[EXTRACT PROVIDED]
Swedish former fashion model (born 1993)

Alice Minna Irmeli Herbst (born April 13, 1993) is a Swedish former fashion model and artist, best known for winning the fifth cycle of Sweden's Next Top Model in 2012. She is the cousin of Victoria's Secret model Elsa Hosk.

Herbst gave up modeling in August 2012 after discovering the poor work ethics of the industry.

== Early life and education ==

Herbst was born in Stockholm, Sweden, in 1993. She studied at the Stockholm School of Fine Art, graduating in 2015, and later graduated from the Gerlesborg School of Fine Art in 2017.

== Art career ==
After leaving modelling, Herbst developed a career as a painter. Her artistic practice often begins with staged environments and handmade props made from materials such as cardboard, paper and fabric. These constructions are photographed and used as references for paintings.
[/EXTRACT PROVIDED]
• _WORK REQUEST 1_
In the Alice Herbst profile, copy the passage that begins at the words "Alice Minna Irmeli" and stops after the words "Art in 2017.".
• _WORK REQUEST 2_
According to the Alice Herbst profile, which school did Herbst graduate from in 2017?
• _WORK REQUEST 3_
Using the Alice Herbst profile, explain why Herbst stopped modeling.
[MATERIAL PROVIDED]
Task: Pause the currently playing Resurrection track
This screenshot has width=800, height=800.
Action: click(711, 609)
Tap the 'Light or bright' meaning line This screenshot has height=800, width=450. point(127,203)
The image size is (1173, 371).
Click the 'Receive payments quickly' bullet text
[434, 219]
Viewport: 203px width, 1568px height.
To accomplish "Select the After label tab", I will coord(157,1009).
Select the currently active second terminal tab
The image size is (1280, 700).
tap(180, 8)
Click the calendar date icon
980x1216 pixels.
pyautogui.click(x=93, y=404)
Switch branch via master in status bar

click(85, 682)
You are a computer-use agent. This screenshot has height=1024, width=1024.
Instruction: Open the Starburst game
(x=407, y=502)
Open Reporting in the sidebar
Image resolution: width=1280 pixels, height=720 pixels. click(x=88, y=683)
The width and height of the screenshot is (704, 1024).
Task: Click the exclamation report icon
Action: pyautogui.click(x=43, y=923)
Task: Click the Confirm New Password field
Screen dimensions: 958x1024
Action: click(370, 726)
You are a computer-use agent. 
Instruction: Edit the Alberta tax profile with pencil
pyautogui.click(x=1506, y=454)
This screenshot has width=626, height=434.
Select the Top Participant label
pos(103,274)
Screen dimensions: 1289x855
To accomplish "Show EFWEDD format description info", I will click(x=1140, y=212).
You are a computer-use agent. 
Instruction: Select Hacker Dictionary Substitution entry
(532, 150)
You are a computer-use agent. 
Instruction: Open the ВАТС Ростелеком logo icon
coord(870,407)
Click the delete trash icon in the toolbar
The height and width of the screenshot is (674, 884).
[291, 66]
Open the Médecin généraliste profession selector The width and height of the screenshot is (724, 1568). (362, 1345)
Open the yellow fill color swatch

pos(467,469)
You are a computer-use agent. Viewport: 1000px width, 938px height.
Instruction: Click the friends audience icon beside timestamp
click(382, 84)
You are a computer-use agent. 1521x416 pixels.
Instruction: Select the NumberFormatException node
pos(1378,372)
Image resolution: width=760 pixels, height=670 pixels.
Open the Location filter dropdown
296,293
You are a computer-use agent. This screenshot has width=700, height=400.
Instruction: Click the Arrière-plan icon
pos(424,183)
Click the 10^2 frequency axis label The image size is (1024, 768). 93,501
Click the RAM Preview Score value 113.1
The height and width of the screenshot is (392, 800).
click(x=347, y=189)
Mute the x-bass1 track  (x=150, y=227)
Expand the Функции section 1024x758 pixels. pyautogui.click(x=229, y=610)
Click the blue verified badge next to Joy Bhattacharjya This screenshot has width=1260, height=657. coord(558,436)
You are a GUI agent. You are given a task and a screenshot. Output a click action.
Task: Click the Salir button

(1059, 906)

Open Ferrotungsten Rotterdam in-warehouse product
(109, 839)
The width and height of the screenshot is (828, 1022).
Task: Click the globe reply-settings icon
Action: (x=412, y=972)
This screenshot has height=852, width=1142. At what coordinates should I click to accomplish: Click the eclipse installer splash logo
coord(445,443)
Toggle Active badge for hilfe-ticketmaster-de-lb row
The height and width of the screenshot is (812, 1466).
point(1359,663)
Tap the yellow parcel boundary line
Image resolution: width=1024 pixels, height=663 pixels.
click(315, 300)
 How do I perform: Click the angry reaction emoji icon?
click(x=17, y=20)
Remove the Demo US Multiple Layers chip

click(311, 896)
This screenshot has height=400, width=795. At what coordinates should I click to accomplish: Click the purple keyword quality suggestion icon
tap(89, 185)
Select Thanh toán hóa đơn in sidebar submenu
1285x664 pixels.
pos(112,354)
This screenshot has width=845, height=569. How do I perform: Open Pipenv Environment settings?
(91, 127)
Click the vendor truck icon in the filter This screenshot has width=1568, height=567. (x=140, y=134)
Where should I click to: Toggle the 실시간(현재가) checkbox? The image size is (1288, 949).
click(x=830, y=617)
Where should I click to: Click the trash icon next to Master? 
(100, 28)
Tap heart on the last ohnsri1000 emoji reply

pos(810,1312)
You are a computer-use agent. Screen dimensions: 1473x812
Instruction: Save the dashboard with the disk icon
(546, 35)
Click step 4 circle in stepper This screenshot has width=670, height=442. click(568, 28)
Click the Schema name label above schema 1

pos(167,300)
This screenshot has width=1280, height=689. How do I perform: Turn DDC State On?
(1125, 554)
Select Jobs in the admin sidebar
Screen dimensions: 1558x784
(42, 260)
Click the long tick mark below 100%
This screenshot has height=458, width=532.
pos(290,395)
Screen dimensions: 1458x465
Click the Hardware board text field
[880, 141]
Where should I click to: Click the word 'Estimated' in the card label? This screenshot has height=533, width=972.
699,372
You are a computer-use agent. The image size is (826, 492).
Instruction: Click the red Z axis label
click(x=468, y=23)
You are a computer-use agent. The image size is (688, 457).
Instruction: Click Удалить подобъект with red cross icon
[/MATERIAL PROVIDED]
• _WRITTEN RESPONSE 1_
Alice Minna Irmeli Herbst (born April 13, 1993) is a Swedish former fashion model and artist, best known for winning the fifth cycle of Sweden's Next Top Model in 2012. She is the cousin of Victoria's Secret model Elsa Hosk.

Herbst gave up modeling in August 2012 after discovering the poor work ethics of the industry.

== Early life and education ==

Herbst was born in Stockholm, Sweden, in 1993. She studied at the Stockholm School of Fine Art, graduating in 2015, and later graduated from the Gerlesborg School of Fine Art in 2017.

• _WRITTEN RESPONSE 2_
The Gerlesborg School of Fine Art.

• _WRITTEN RESPONSE 3_
Herbst gave up modeling in August 2012 after she discovered the poor work ethics of the industry.